Ailede görüldüyse risk artıyor
Aşırı terlemeyi iki başlık altında değerlendirmek gereklidir. Birincil aşırı terleme (altta herhangi bir hastalık olmayan tip) ve ikincil aşırı terleme (altta sebep olan bir hastalık nedeniyle ortaya çıkan terleme) olarak isimlendirilir. En sık birincil aşırı terleme karşımıza çıkar ki bu grupta sıklıkla (yaklaşık yüzde 60-80 oranında) ailede aşırı terleyen birinin varlığı dikkat çeker. Hatta yüzde 15 olguda bu durumun son 3 kuşaktır devam ettiği görülür. Bu kişilerde aşırı terlemenin sebebinin ter bezlerine gelen sinirsel uyarının artmış olmasından kaynaklandığı düşünülmektedir. Birincil aşırı terleme tanısı koyabilmek için bazı kriterler konmuştur. En az 6 aydır devam eden altta yatan bir hastalığa bağlı olmadan gözle görülebilir aşırı terlemenin yanında, aşağıdaki kriterlerden en az iki tanesinin de olması gereklidir.
-Terlemenin iki taraflı simetrik olması (her iki elde veya ayakta vb.)
-Uykuda şikayetin kaybolması
-Günlük aktiviteleri etkilemesi
-En az haftada bir bu şikayetlerin varlığı
-Şikayetlerin 25 yaşından önce başlaması
-Ailede benzer durumların varlığı
Baharatlı yiyecekler ve stresten uzak durun
Aslında anne ve babaları en çok korkutan durum, terlemeye sebep olan altta yatan bir hastalığın varlığıdır. Yani daha az sıklıkta karşımıza çıkan ikincil aşırı terlemedir. İkincil terlemeye neden olarak birçok durum karşımıza çıkabilmektedir. Bunlardan da en çok karşımıza çıkanlar çevresel ısı artışı, egzersiz, şiddetli ağrı, stres, baharatlı beslenme, obezite ve gebelik gibi fizyolojik durumlardır. Fakat daha az sıklıkla da olsa enfeksiyonlar, antibiyotik kullanımı, geniz eti büyüklüğü, D vitamini eksikliği, kalp hastalıkları, tümörler, hipotroidi, hipoglisemi gibi endokrin hastalıkların da ikincil aşırı terlemeye neden olabildiği unutulmamalıdır.
Çabuk yorulma ve kilo kaybı varsa dikkat!

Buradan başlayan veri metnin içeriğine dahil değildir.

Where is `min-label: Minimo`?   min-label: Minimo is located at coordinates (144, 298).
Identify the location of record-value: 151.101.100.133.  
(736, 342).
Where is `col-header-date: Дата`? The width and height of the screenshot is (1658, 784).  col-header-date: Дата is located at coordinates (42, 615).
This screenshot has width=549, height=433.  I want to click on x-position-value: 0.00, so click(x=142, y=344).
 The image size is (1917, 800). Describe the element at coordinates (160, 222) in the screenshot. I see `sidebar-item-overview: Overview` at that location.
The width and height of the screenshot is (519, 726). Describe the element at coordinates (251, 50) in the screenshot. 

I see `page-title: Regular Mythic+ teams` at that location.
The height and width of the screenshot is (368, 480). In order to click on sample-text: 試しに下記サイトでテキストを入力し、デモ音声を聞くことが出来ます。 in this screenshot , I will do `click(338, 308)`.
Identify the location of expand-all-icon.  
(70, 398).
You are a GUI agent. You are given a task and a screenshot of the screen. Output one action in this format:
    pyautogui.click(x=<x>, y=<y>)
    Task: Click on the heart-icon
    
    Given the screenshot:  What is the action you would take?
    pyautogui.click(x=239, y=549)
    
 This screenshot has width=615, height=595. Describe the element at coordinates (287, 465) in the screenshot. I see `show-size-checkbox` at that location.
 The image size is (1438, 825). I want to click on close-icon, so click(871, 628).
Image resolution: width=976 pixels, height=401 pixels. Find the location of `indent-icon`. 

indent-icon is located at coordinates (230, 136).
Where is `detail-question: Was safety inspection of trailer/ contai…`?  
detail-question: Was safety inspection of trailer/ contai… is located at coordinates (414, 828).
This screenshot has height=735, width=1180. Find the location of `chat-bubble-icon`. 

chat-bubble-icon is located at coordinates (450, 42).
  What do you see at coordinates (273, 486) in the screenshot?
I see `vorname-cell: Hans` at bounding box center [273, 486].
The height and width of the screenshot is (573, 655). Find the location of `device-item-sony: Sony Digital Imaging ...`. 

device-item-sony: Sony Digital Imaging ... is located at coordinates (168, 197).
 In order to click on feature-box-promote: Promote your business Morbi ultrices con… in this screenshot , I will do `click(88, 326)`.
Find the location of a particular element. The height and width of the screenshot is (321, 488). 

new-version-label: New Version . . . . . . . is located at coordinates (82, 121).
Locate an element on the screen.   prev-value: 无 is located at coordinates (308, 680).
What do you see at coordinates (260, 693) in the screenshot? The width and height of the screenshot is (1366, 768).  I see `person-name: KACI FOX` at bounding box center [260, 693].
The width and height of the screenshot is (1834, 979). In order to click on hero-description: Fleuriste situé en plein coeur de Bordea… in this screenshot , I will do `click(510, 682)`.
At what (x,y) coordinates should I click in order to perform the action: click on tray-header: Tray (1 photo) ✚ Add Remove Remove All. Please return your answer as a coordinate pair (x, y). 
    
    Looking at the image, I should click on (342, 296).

Peki aşırı terlemenin aslında korktuğumuzdan daha az sıklıkla görüldüğü, bunların da büyük çoğunluğunun ailesel birincil aşırı terlemeye girdiğini bilsek de ne zaman altta bir hastalığın olabileceğinden şüphelenmeliyiz? Aşırı terlemenin yanında gelişme geriliğinin olması, çabuk yorulma, beslenmesi iyi olduğu halde kilo alamama, kilo kaybı ve hareketlerde yavaşlama gibi başka bulguların varlığında mutlaka doktora başvurup altta yatan sebebin araştırılması gereklidir. Bu bilgiler ışığında terlemenin nedeni tespit edilip gerekliyse sebebe yönelik tedavi uygulanmalıdır. İkincil bir aşırı terleme mevcut ise altta yatan sebebi ortadan kaldırmak gereklidir (örneğin sebep enfeksiyonsa, gerekli ilaç tedavisiyle enfeksiyon ortadan kaldırılmalıdır). Birincil bir aşırı terleme karşımıza çıkarsa ilaç tedavisi veya cerrahi tedavi gibi çeşitli tedavi yöntemleri mevcuttur.
Su-tuz dengesini de düzenliyor
En önemli varlıklarımız olan çocuklarımızın terlemesinin sağlık açısından çok önemli olduğu, sadece ısı düzenlemesi değil, su-tuz oranının düzenlenmesi için de gerekli bir işlev olduğu unutulmamalıdır. Çocukların bulunduğu ortam ısısının 23 derecenin altında tutulması ve kat kat giydirilmemesine dikkat edilmelidir. Aşırı terlediğini düşündüğümüz durumların çoğunluğunun aslında normal olduğu, sadece yüzde 3 kadarının aşırı terleme olduğu bilinmelidir. Terlemesi olan çocukların ek bulguları yok, özellikle de ailede benzer kişilerin olduğu biliniyorsa altta bir hastalık olma ihtimali çok azalmaktadır. Terleme çocuğun günlük işlerini etkileyecek kadar büyük bir duruma yol açıyorsa mutlaka tedavi edilmelidir. Çok daha az sıklıkla bazı hastalıklar nedeniyle ortaya çıkabileceği de her zaman unutulmamalıdır. Ek başka bulgular varsa mutlaka doktora başvurulmalıdır.